Title: Fast 3D Collision Avoidance for Autonomous Vehicles based on Trigger Time Selection (Instructor: Prof. Xu, Huan)
UAS is a fast-growing industry with extensive economic implications and will eventually be integrated into the national airspace system (NAS), which will require UAS to have the capability of quick collision avoiding with other air vehicles. This proposal and the following thesis research contains following parts:
First, presents an eﬃcient 3D collision avoidance algorithm named Fast Geometric Avoidance algorithm (FGA), for ﬁxed wing Unmanned Aerial Systems (UAS). The algorithm, increases the ability of aircraft operations to complete mission goals by enabling fast collision avoidance of multiple obstacles: shortens the UAS collision avoidance duration by selection of the proper avoidance starting time tc. Where tc is computed based pm the UAS kinematic, conﬂicts likelihood map, and navigation constraints. This operation enables the update path to be as closer as possible to the UAVs resume designed path, decreasing the length of path variation and the respond time cost. In comparison to a current geometry method and the waypoint generation method, the algorithm shows 40% to 90% of reduction in computational time for the same obstacle avoidance scenarios.
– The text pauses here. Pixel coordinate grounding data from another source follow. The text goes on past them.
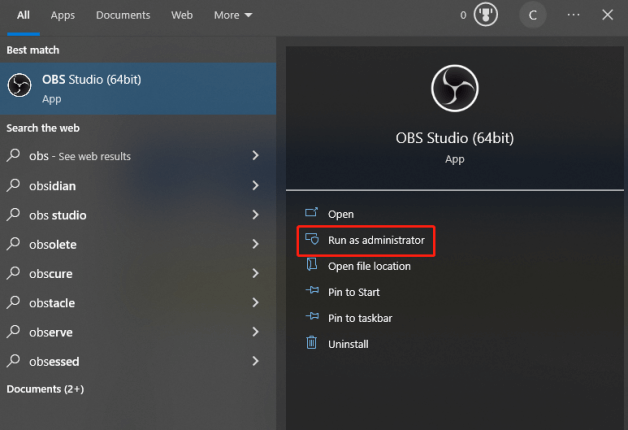This screenshot has width=628, height=430.
Task: Switch to the Documents tab
Action: click(123, 15)
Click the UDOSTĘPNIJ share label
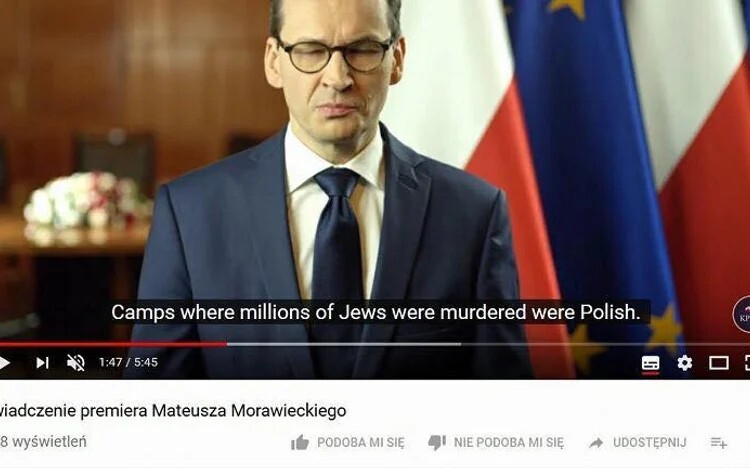 (x=650, y=443)
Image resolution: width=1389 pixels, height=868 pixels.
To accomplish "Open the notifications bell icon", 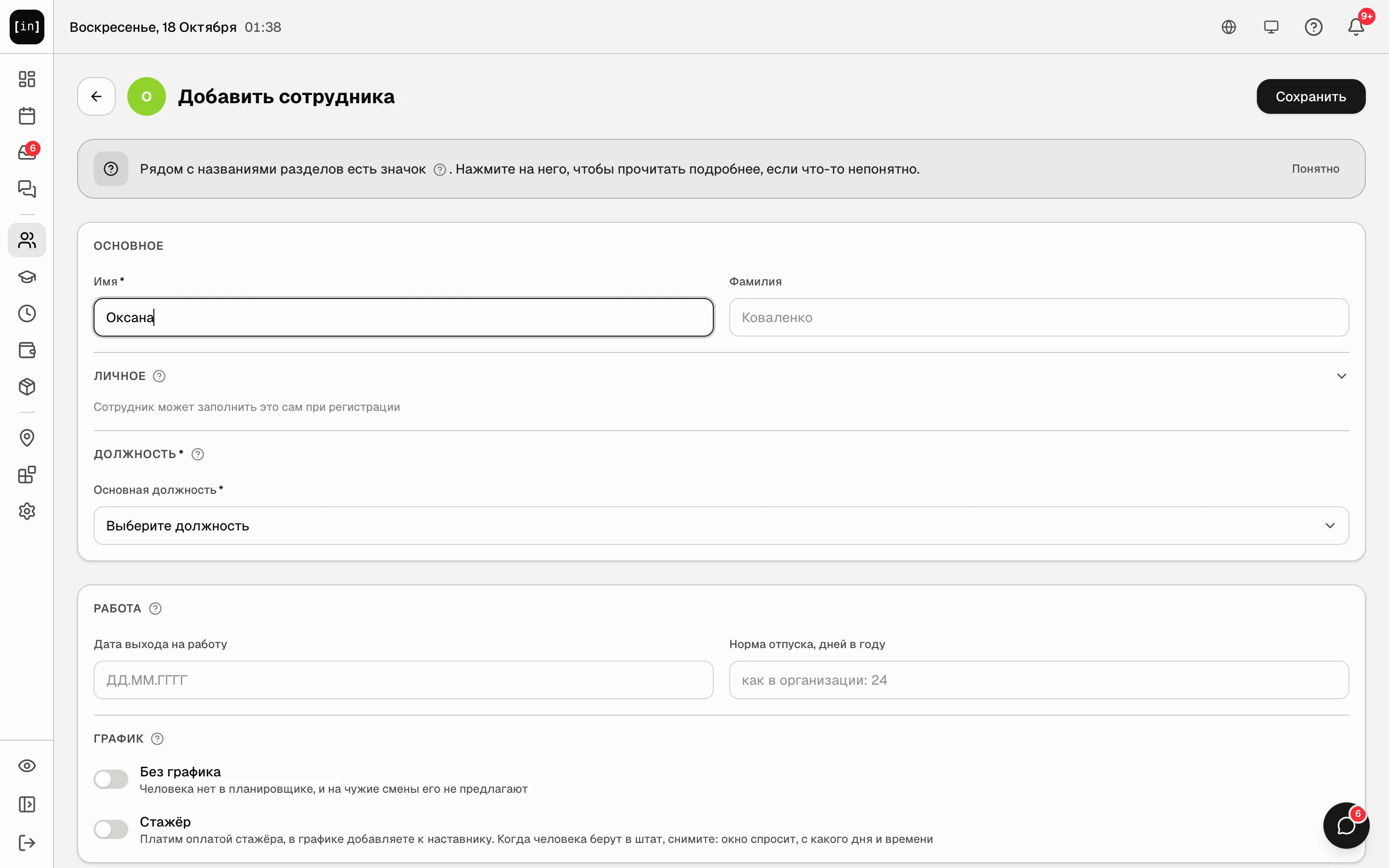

Secondly, research on the successful rate and the constraints of the geometry collision avoidance algorithm. The sensor detection distance; the relative velocity ratio; the altitude; the heading, pitching angle (solid angle for 3D situation) of the UAV and obstacles will impact the exist of the active collision avoidance solutions. Monte Carlo simulation and statistic method is used here to validate the exactly percentage of the above factors to the successful rate contribution. Thirdly, with the time-varying conﬂicts possibility map P(x,y,z,t) of the UAV surrounding environment and the diﬀerent reward function J(w,a,b), where w, a, b present the roll angle, heading and pitching angle of the UAV mechanism, to compute a more applicable avoidance starting time tc under complicated scenarios to get the most safety and the least cost path. Monte Carlo simulations, ﬂight missions in an aircraft simulator and the hardware ﬁxed-wing aircraft experiments validate the algorithm eﬀectiveness with successful results.